A person’s right to express personal beliefs is not accompanied by a right to have an audience. Still, when someone enters a conversation in a courteous and thoughtful way, I usually have the responsibility to listen, unsolicited opinions excepted.
“It is not a bad idea to get in the habit of writing down one’s thoughts. It saves one having to bother anyone else with them.” — Isabel Colegate
When an insensitive remark hits a nerve, a conversation can take a severe turn for the worse. Some online discussions and blogs are among the most egregious examples of incivility. This makes me wonder if there is a human gene for lying, calling people ugly names, spouting vulgar and offensive language and making accusations based on gossip.
“The best thing about the Internet is that it makes everyone a publisher. The worst thing about the Internet is that it makes everyone a publisher.” — Unknown
Still, I love what the Internet offers. People are coming out of their shells and exposing themselves and their opinions to the worldwide marketplace of ideas. Some contribute ideas — others offer slop that they confuse with substance. Unlike verbal assaults, derogatory comments made on the Internet cannot be as easily explained away or forgotten. They are recorded for posterity. This is why many hide behind an alias. I am hopeful that the chaff will blow away leaving the good wheat.
I think it’s fair and reasonable to factor in a person’s behavior when assessing the value and validity of his opinion. There are questions I ask myself consciously and/or subconsciously that color my opinion about any opinions.
- Is the person making a point on its own merits or are they simply discrediting someone else?
- Is the person expressing a point of view without profanity and name calling?
- Is the person explaining his position in his own words or does he speak using clichés and rhetoric?
“Blind belief is dangerous.” — Kenyan Proverb
- Did the person use the “majority rules” argument?
- Is the person hiding behind an Internet alias?
- Is the person flaunting personal credentials or the credentials of others?
“People will accept your ideas much more readily if you tell them Benjamin Franklin said it first.” — David H. Comins
- Is the person listening or is it just talk, talk, talk?
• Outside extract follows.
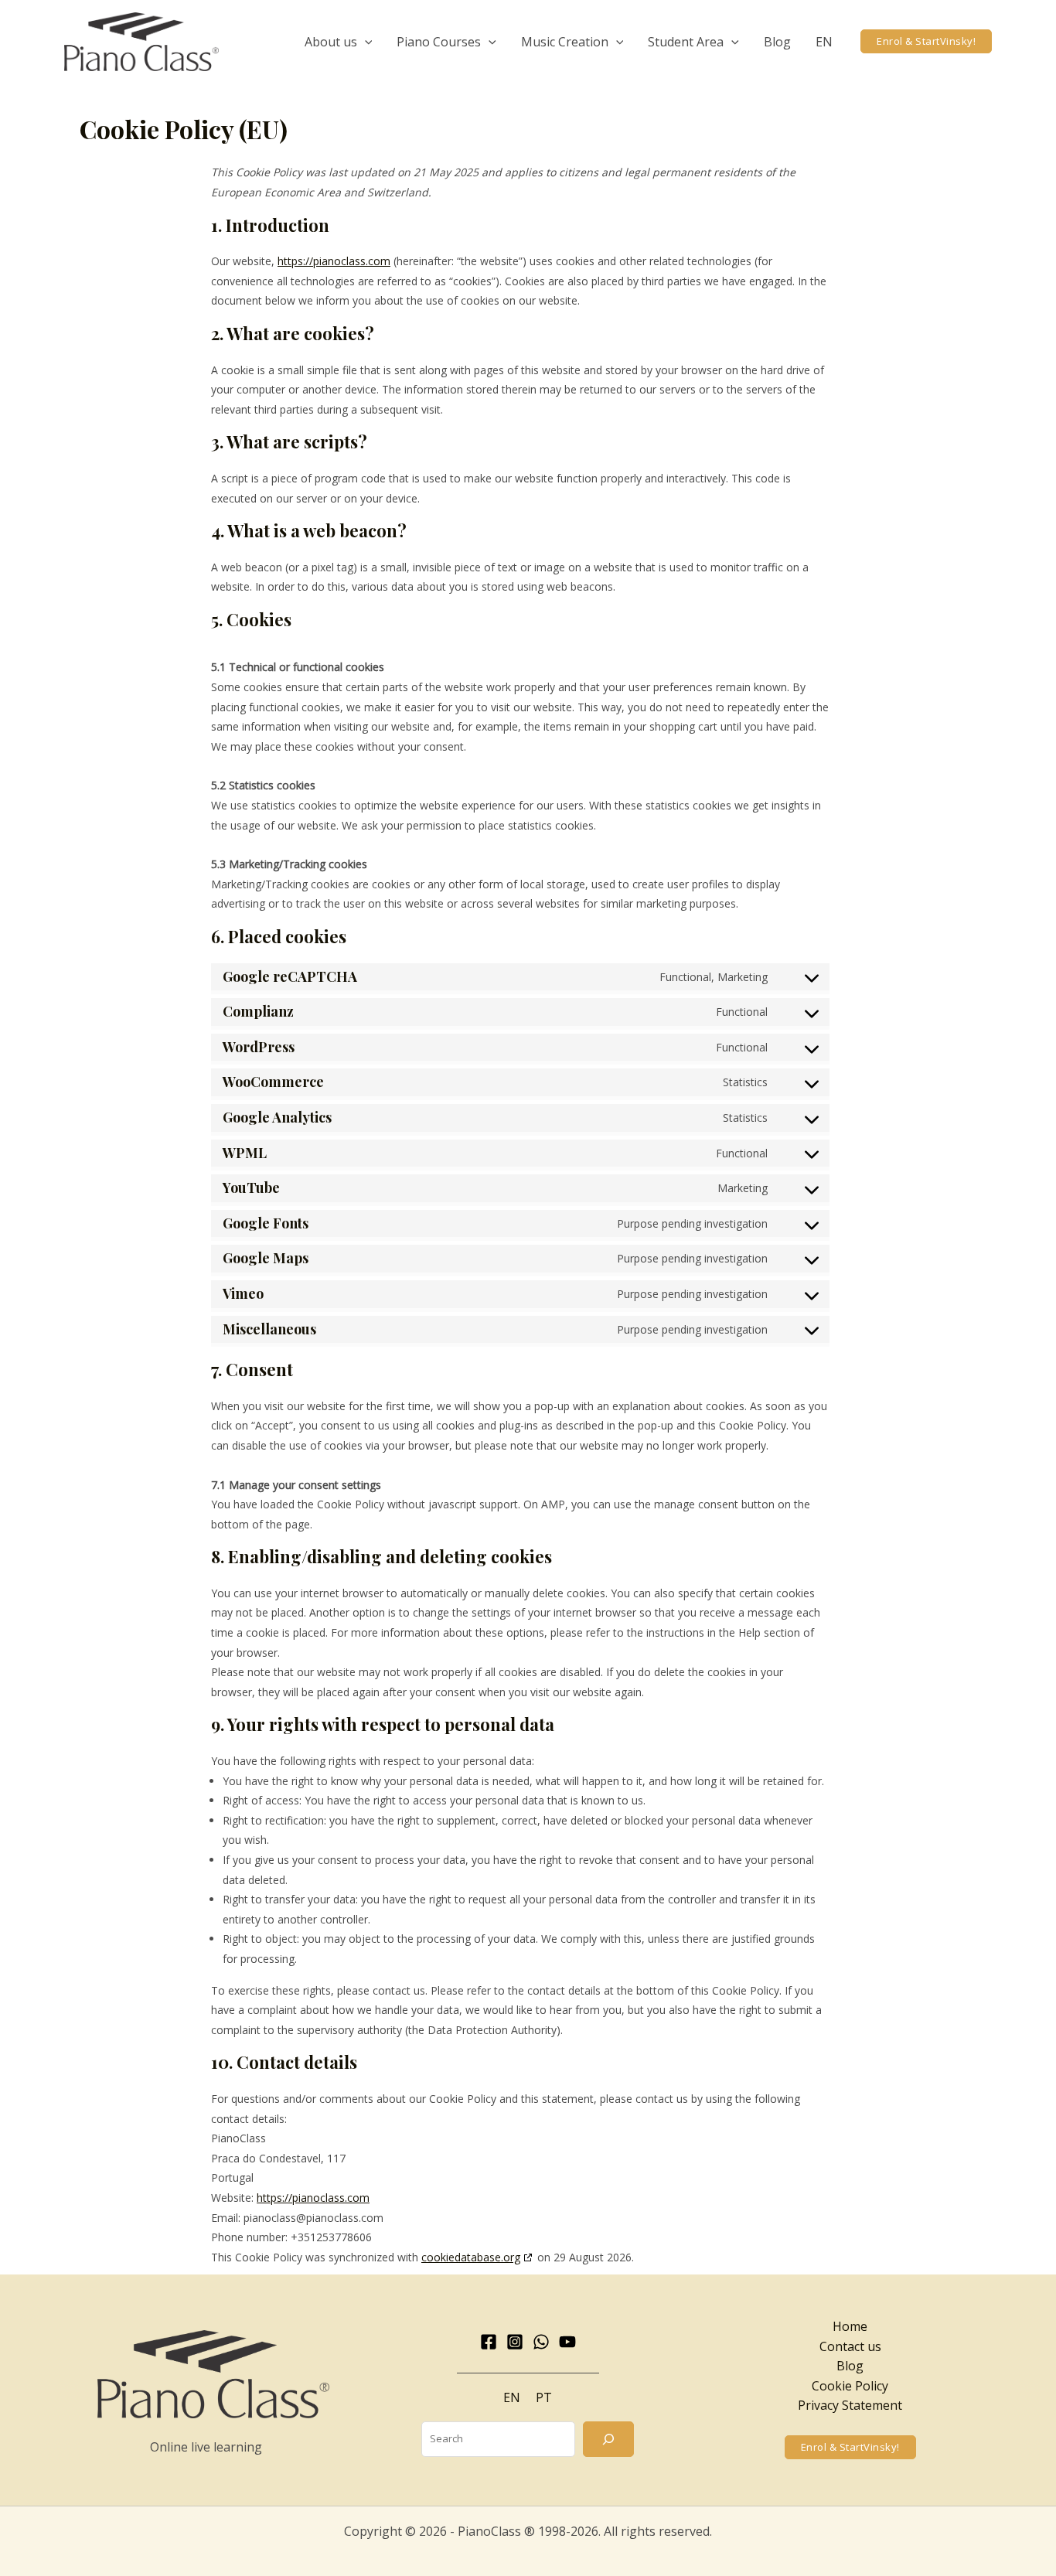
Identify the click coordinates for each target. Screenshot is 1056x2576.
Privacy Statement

- Is the person looking me in the eye?
- Does the person express his opinion using sound reasoning and verifiable facts?
If people pass my behavior filters there’s a good chance we can have a spirited and friendly discussion about anything. It doesn’t matter what they do for a living.
“The society which scorns excellence in plumbing as a humble activity and tolerates shoddiness in philosophy because it is an exalted activity will have neither good plumbing nor good philosophy…neither its pipes nor its theories will hold water.” — John W. Gardner (1912 – 2002)
Nor do I care how many college degrees people have or don’t have, how famous or obscure they are, or how simplistic or eloquent their words.
“When ideas fail, words come in very handy.” — Johann Wolfgang von Goethe
I don’t care how old they are, whether they are male or female, ugly or attractive. Neither race nor religion is relevant. Reasonable people from any background or demographic group can have a great debate on any topic within a protocol of civility. If a discussion ever breaks down into a shouting match, it’s all over.
“The most powerful factors in the world are clear ideas in the minds of energetic men of good will.” — J. Arthur Thomson
We need a lot more goodwill in our conversations. We all need to develop the discipline to discuss controversial opinions the same way we share positive ideas like goals and dreams. That is, with both passion and respect so that we part as friends. At least that’s my opinion.